(GIVEN INFORMATION begins)

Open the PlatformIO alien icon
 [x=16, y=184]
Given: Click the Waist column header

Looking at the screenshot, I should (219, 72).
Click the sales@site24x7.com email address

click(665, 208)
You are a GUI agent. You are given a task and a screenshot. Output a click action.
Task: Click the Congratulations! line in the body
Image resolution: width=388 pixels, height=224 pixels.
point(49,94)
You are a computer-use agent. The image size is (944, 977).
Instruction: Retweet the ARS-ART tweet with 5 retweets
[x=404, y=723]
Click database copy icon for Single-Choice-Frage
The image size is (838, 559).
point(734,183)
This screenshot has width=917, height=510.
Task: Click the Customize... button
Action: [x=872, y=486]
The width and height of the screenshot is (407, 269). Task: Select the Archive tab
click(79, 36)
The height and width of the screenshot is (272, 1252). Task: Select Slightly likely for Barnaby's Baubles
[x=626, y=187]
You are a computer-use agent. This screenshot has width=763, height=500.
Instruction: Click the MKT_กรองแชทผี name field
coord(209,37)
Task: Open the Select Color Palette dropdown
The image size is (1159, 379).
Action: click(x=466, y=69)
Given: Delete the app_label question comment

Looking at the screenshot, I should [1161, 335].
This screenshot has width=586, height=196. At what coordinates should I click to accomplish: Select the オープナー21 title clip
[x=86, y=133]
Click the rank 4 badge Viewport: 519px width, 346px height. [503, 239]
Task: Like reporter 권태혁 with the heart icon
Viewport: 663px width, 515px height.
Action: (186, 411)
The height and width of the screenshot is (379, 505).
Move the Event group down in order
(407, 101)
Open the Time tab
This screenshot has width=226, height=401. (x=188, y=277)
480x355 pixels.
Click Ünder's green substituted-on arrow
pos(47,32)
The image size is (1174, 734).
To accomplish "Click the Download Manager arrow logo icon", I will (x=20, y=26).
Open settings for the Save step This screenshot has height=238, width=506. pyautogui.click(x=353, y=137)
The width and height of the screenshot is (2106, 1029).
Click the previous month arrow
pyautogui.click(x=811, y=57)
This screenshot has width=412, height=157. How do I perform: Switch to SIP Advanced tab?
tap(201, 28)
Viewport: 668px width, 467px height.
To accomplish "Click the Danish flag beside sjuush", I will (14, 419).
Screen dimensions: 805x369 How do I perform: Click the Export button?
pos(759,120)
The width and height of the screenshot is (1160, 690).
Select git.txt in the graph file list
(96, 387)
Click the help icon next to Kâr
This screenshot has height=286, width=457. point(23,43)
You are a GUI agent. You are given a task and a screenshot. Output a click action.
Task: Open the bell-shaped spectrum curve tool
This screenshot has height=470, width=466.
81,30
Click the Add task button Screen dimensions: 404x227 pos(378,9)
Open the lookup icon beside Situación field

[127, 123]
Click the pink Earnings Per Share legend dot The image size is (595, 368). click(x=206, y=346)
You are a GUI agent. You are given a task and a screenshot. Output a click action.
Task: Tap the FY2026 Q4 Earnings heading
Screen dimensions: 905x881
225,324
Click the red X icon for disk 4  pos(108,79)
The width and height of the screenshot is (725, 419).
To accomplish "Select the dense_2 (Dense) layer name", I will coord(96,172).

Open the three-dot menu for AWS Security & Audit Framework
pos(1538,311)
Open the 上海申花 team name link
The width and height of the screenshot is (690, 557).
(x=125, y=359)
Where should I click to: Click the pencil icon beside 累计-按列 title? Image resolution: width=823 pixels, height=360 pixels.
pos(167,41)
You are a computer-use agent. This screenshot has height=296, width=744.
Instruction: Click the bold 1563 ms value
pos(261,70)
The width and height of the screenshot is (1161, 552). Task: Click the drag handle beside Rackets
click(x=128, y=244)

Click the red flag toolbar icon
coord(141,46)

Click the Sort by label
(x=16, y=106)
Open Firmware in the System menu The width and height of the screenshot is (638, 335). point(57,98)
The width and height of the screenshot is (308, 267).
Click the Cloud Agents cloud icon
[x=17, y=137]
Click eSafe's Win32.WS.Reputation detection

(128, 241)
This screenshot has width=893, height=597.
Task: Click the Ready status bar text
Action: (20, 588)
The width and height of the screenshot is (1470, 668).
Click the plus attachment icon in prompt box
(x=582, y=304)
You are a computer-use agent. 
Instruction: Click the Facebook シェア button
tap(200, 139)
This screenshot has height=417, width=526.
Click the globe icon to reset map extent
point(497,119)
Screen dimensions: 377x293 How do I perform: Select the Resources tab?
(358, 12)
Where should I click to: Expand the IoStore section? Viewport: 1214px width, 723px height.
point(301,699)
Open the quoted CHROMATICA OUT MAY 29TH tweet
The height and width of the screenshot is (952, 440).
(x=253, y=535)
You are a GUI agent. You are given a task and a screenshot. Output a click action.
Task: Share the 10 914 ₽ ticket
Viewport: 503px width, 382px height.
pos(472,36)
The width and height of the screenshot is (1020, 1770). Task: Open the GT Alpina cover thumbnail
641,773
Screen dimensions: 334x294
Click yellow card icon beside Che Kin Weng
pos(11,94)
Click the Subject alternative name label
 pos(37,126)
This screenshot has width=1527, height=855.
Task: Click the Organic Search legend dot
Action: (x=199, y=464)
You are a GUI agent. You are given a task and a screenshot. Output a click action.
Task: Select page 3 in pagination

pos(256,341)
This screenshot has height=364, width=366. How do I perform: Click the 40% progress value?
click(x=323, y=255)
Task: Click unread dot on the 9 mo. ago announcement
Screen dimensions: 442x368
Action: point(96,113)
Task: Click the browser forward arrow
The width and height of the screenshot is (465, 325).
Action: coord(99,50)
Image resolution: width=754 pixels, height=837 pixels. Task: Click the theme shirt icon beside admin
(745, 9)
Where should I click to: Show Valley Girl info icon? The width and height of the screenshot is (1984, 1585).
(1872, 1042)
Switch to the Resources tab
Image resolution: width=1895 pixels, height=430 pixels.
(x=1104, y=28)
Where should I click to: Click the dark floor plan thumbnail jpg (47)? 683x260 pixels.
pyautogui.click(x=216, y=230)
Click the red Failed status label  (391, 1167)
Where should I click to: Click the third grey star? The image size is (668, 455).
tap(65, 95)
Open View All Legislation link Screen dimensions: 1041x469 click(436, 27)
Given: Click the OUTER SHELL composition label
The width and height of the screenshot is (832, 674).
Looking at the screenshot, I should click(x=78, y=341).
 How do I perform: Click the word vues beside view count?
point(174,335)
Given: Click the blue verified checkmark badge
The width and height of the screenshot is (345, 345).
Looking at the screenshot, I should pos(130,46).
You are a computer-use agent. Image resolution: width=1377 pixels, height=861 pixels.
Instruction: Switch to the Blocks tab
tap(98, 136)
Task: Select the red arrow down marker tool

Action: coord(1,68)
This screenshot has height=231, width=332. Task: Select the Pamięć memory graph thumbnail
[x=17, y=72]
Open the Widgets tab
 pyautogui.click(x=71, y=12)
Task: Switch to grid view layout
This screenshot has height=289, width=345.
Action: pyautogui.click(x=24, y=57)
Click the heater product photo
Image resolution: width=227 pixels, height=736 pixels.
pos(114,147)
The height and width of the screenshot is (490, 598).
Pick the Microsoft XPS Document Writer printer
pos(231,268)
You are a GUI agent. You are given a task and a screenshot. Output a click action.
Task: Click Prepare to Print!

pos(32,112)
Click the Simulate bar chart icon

(GIVEN INFORMATION ends)

▶ _ACTION ITEM_:
Give back the data exactly.

▶ _ANSWER SPACE_:
Open the PlatformIO alien icon
 [x=16, y=184]
Given: Click the Waist column header

Looking at the screenshot, I should (219, 72).
Click the sales@site24x7.com email address

click(665, 208)
You are a GUI agent. You are given a task and a screenshot. Output a click action.
Task: Click the Congratulations! line in the body
Image resolution: width=388 pixels, height=224 pixels.
point(49,94)
You are a computer-use agent. The image size is (944, 977).
Instruction: Retweet the ARS-ART tweet with 5 retweets
[x=404, y=723]
Click database copy icon for Single-Choice-Frage
The image size is (838, 559).
point(734,183)
This screenshot has width=917, height=510.
Task: Click the Customize... button
Action: [x=872, y=486]
The width and height of the screenshot is (407, 269). Task: Select the Archive tab
click(79, 36)
The height and width of the screenshot is (272, 1252). Task: Select Slightly likely for Barnaby's Baubles
[x=626, y=187]
You are a computer-use agent. This screenshot has width=763, height=500.
Instruction: Click the MKT_กรองแชทผี name field
coord(209,37)
Task: Open the Select Color Palette dropdown
The image size is (1159, 379).
Action: click(x=466, y=69)
Given: Delete the app_label question comment

Looking at the screenshot, I should [1161, 335].
This screenshot has width=586, height=196. At what coordinates should I click to accomplish: Select the オープナー21 title clip
[x=86, y=133]
Click the rank 4 badge Viewport: 519px width, 346px height. [503, 239]
Task: Like reporter 권태혁 with the heart icon
Viewport: 663px width, 515px height.
Action: (186, 411)
The height and width of the screenshot is (379, 505).
Move the Event group down in order
(407, 101)
Open the Time tab
This screenshot has width=226, height=401. (x=188, y=277)
480x355 pixels.
Click Ünder's green substituted-on arrow
pos(47,32)
The image size is (1174, 734).
To accomplish "Click the Download Manager arrow logo icon", I will (x=20, y=26).
Open settings for the Save step This screenshot has height=238, width=506. pyautogui.click(x=353, y=137)
The width and height of the screenshot is (2106, 1029).
Click the previous month arrow
pyautogui.click(x=811, y=57)
This screenshot has width=412, height=157. How do I perform: Switch to SIP Advanced tab?
tap(201, 28)
Viewport: 668px width, 467px height.
To accomplish "Click the Danish flag beside sjuush", I will (14, 419).
Screen dimensions: 805x369 How do I perform: Click the Export button?
pos(759,120)
The width and height of the screenshot is (1160, 690).
Select git.txt in the graph file list
(96, 387)
Click the help icon next to Kâr
This screenshot has height=286, width=457. point(23,43)
You are a GUI agent. You are given a task and a screenshot. Output a click action.
Task: Open the bell-shaped spectrum curve tool
This screenshot has height=470, width=466.
81,30
Click the Add task button Screen dimensions: 404x227 pos(378,9)
Open the lookup icon beside Situación field

[127, 123]
Click the pink Earnings Per Share legend dot The image size is (595, 368). click(x=206, y=346)
You are a GUI agent. You are given a task and a screenshot. Output a click action.
Task: Tap the FY2026 Q4 Earnings heading
Screen dimensions: 905x881
225,324
Click the red X icon for disk 4  pos(108,79)
The width and height of the screenshot is (725, 419).
To accomplish "Select the dense_2 (Dense) layer name", I will coord(96,172).

Open the three-dot menu for AWS Security & Audit Framework
pos(1538,311)
Open the 上海申花 team name link
The width and height of the screenshot is (690, 557).
(x=125, y=359)
Where should I click to: Click the pencil icon beside 累计-按列 title? Image resolution: width=823 pixels, height=360 pixels.
pos(167,41)
You are a computer-use agent. This screenshot has height=296, width=744.
Instruction: Click the bold 1563 ms value
pos(261,70)
The width and height of the screenshot is (1161, 552). Task: Click the drag handle beside Rackets
click(x=128, y=244)

Click the red flag toolbar icon
coord(141,46)

Click the Sort by label
(x=16, y=106)
Open Firmware in the System menu The width and height of the screenshot is (638, 335). point(57,98)
The width and height of the screenshot is (308, 267).
Click the Cloud Agents cloud icon
[x=17, y=137]
Click eSafe's Win32.WS.Reputation detection

(128, 241)
This screenshot has width=893, height=597.
Task: Click the Ready status bar text
Action: (20, 588)
The width and height of the screenshot is (1470, 668).
Click the plus attachment icon in prompt box
(x=582, y=304)
You are a computer-use agent. 
Instruction: Click the Facebook シェア button
tap(200, 139)
This screenshot has height=417, width=526.
Click the globe icon to reset map extent
point(497,119)
Screen dimensions: 377x293 How do I perform: Select the Resources tab?
(358, 12)
Where should I click to: Expand the IoStore section? Viewport: 1214px width, 723px height.
point(301,699)
Open the quoted CHROMATICA OUT MAY 29TH tweet
The height and width of the screenshot is (952, 440).
(x=253, y=535)
You are a GUI agent. You are given a task and a screenshot. Output a click action.
Task: Share the 10 914 ₽ ticket
Viewport: 503px width, 382px height.
pos(472,36)
The width and height of the screenshot is (1020, 1770). Task: Open the GT Alpina cover thumbnail
641,773
Screen dimensions: 334x294
Click yellow card icon beside Che Kin Weng
pos(11,94)
Click the Subject alternative name label
 pos(37,126)
This screenshot has width=1527, height=855.
Task: Click the Organic Search legend dot
Action: (x=199, y=464)
You are a GUI agent. You are given a task and a screenshot. Output a click action.
Task: Select page 3 in pagination

pos(256,341)
This screenshot has height=364, width=366. How do I perform: Click the 40% progress value?
click(x=323, y=255)
Task: Click unread dot on the 9 mo. ago announcement
Screen dimensions: 442x368
Action: point(96,113)
Task: Click the browser forward arrow
The width and height of the screenshot is (465, 325).
Action: coord(99,50)
Image resolution: width=754 pixels, height=837 pixels. Task: Click the theme shirt icon beside admin
(745, 9)
Where should I click to: Show Valley Girl info icon? The width and height of the screenshot is (1984, 1585).
(1872, 1042)
Switch to the Resources tab
Image resolution: width=1895 pixels, height=430 pixels.
(x=1104, y=28)
Where should I click to: Click the dark floor plan thumbnail jpg (47)? 683x260 pixels.
pyautogui.click(x=216, y=230)
Click the red Failed status label  (391, 1167)
Where should I click to: Click the third grey star? The image size is (668, 455).
tap(65, 95)
Open View All Legislation link Screen dimensions: 1041x469 click(436, 27)
Given: Click the OUTER SHELL composition label
The width and height of the screenshot is (832, 674).
Looking at the screenshot, I should click(x=78, y=341).
 How do I perform: Click the word vues beside view count?
point(174,335)
Given: Click the blue verified checkmark badge
The width and height of the screenshot is (345, 345).
Looking at the screenshot, I should pos(130,46).
You are a computer-use agent. Image resolution: width=1377 pixels, height=861 pixels.
Instruction: Switch to the Blocks tab
tap(98, 136)
Task: Select the red arrow down marker tool

Action: coord(1,68)
This screenshot has height=231, width=332. Task: Select the Pamięć memory graph thumbnail
[x=17, y=72]
Open the Widgets tab
 pyautogui.click(x=71, y=12)
Task: Switch to grid view layout
This screenshot has height=289, width=345.
Action: pyautogui.click(x=24, y=57)
Click the heater product photo
Image resolution: width=227 pixels, height=736 pixels.
pos(114,147)
The height and width of the screenshot is (490, 598).
Pick the Microsoft XPS Document Writer printer
pos(231,268)
You are a GUI agent. You are given a task and a screenshot. Output a click action.
Task: Click Prepare to Print!

pos(32,112)
Click the Simulate bar chart icon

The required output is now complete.